Although described as a memoir, The Courage to be Free mentions few details of DeSantis's career; for instance, his 2016 United States Senate bid is omitted. The book briefly covers DeSantis's enjoyment of baseball and his working-class parents, though it presents his time at Yale University with scorn for the student body's "unbridled leftism". Mentioned in the book is DeSantis's political philosophy, including an overhaul of the federal government, such as reclassifying federal employees such that the president could fire them at will. DeSantis promotes his efforts to relocate the United States Embassy of Israel to Jerusalem and combat Chinese influence in Florida.

==Composition and publication==

The Courage to Be Free was announced by HarperCollins on November 30, 2022, following rumors that DeSantis may write a memoir. Prior to The Courage to Be Free, DeSantis wrote Dreams from Our Founding Fathers: First Principles in the Age of Obama (2011), using the Constitution to rebuke the presidency of Barack Obama. The book references Obama's memoir Dreams from My Father: A Story of Race and Inheritance (1995). Prior to the book's release, an excerpt was published in the New York Post; additionally, two authorized leaks regarding DeSantis's relationship with former president Donald Trump and a private phone call DeSantis had with Bob Chapek, the former CEO of The Walt Disney Company were published on Fox News. To promote the book, DeSantis made several stops across the United States. At one such event at the Ronald Reagan Presidential Library in Simi Valley, California, protesters gathered outside the entrance. DeSantis's book tour was seen by contemporary political commentators as positioning towards a potential bid for president in the 2024 United States presidential election; DeSantis ended up announcing his decision to run in May 2023.
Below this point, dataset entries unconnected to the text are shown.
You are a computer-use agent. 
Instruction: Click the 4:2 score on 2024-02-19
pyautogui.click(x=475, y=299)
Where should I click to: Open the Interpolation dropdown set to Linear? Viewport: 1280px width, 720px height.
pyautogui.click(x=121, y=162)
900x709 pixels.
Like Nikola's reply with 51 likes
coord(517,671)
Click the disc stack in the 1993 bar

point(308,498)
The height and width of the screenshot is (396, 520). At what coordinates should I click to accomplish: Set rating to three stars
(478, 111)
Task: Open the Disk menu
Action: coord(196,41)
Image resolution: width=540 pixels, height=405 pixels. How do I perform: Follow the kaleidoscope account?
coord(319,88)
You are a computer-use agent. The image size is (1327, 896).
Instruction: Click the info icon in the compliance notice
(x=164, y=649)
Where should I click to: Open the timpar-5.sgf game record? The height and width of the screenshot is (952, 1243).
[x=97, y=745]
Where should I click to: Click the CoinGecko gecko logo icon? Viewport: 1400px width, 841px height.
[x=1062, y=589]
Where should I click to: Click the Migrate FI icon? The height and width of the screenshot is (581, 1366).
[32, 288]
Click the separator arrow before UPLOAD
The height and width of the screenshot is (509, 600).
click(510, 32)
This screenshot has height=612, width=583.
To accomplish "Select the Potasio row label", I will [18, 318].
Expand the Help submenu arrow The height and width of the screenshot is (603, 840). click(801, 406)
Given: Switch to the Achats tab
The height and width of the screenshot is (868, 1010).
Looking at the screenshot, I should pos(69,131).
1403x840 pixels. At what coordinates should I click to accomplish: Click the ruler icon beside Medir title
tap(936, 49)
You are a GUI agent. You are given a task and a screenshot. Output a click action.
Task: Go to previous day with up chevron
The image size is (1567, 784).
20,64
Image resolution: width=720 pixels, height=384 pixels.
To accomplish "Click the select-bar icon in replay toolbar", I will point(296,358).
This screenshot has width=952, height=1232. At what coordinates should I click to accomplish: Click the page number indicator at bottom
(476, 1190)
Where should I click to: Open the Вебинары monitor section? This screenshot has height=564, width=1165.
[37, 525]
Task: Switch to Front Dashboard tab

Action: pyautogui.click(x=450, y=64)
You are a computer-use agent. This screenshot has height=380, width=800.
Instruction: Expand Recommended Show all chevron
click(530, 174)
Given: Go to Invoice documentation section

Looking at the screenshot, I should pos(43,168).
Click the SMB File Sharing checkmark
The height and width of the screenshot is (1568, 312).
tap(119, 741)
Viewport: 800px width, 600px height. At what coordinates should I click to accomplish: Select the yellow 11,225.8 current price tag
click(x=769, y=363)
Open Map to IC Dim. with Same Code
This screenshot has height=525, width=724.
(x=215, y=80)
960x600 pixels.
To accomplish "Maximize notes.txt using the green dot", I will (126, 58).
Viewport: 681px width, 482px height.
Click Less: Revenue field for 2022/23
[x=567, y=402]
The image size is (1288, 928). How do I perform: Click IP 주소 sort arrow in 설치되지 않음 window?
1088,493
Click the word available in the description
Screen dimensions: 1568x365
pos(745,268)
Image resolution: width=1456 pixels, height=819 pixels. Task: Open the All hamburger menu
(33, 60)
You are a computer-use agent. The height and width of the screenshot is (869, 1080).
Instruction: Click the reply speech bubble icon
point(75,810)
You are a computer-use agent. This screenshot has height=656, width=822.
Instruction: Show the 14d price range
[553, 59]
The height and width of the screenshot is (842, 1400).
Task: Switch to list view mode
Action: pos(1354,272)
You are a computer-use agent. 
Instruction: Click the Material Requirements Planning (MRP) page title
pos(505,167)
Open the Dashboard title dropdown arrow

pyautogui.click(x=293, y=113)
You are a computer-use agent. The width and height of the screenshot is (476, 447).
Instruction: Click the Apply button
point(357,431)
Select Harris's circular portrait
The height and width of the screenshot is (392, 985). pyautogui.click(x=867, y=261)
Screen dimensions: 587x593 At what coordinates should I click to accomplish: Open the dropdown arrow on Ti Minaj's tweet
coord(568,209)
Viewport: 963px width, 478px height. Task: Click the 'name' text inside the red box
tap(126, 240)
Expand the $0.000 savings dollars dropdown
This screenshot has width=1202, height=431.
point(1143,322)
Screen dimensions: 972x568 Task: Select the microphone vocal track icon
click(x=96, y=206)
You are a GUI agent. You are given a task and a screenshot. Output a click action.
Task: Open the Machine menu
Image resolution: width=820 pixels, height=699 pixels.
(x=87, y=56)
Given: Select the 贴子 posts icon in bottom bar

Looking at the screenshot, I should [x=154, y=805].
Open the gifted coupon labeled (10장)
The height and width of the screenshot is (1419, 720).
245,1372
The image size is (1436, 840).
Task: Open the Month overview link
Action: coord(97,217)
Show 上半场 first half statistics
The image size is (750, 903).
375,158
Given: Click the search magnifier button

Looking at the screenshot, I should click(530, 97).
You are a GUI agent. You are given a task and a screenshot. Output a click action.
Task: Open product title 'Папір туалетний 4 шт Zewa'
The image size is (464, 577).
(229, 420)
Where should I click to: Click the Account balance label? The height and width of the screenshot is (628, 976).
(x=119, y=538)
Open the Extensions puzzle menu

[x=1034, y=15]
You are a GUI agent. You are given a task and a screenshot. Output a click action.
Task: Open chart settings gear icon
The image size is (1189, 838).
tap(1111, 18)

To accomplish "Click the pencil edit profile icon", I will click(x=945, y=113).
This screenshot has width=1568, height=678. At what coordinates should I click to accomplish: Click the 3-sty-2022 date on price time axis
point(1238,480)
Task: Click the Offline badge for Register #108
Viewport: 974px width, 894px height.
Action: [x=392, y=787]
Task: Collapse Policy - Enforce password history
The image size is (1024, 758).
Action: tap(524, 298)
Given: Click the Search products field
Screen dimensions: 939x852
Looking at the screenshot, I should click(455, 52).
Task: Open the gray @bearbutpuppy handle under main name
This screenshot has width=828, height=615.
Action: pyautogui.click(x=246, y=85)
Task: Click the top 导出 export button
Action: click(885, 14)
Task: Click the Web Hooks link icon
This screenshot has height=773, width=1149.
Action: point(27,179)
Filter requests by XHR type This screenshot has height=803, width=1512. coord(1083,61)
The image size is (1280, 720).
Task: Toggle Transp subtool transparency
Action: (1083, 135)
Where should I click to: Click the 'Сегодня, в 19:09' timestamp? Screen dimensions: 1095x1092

The Courage to Be Free was published on February 28, 2023, in hardcover format by HarperCollins under the Broadside Books imprint. Broadside Books had previously published books by other conservative political figures, including Jared Kushner's political memoir Breaking History: A White House Memoir (2022). The book debuted at number 1 on The New York Times Best Seller list and Amazon's bestsellers list. According to Broadside Books, the publisher printed 250,000 hardcover copies of The Courage to Be Free. Several weeks after its release, Florida Democrats attempted to use a bill DeSantis signed in March 2022 to get The Courage to Be Free removed from school curricula. Minority leader Fentrice Driskell told The Daily Beast that she plans to get the book banned in as many as fifty counties, citing the book's use of "divisive content"—such as the words woke and gender ideology—and its reference to a video of "dead black children" and the Congressional baseball shooting. DeSantis spokesperson Bryan Griffin called the move a "stunt".

==Critical reception==
In a review for The New York Times, Jennifer Szalai criticized the memoir for being filled with bland platitudes and culture war "Mad Libs". She noted DeSantis's shifting political philosophy from libertarianism to social conservatism, suggesting that DeSantis's attempts to portray himself as a courageous leader are undermined by his support for restrictive policies. Additionally, Szalai criticized DeSantis's "bullying sense of superiority" and the book's prose, which was contrasted with his admission into Yale University.

Writing for The Washington Post, Manuel Roig-Franzia noted the book's excessive usage of "elite" and DeSantis's aversion to mentioning Trump.

In a review for The Daily Telegraph, Tim Stanley gave the memoir 3 out of 5 stars, stating that it "may support the former President, but DeSantis makes his sophisticated differences from Trump clear".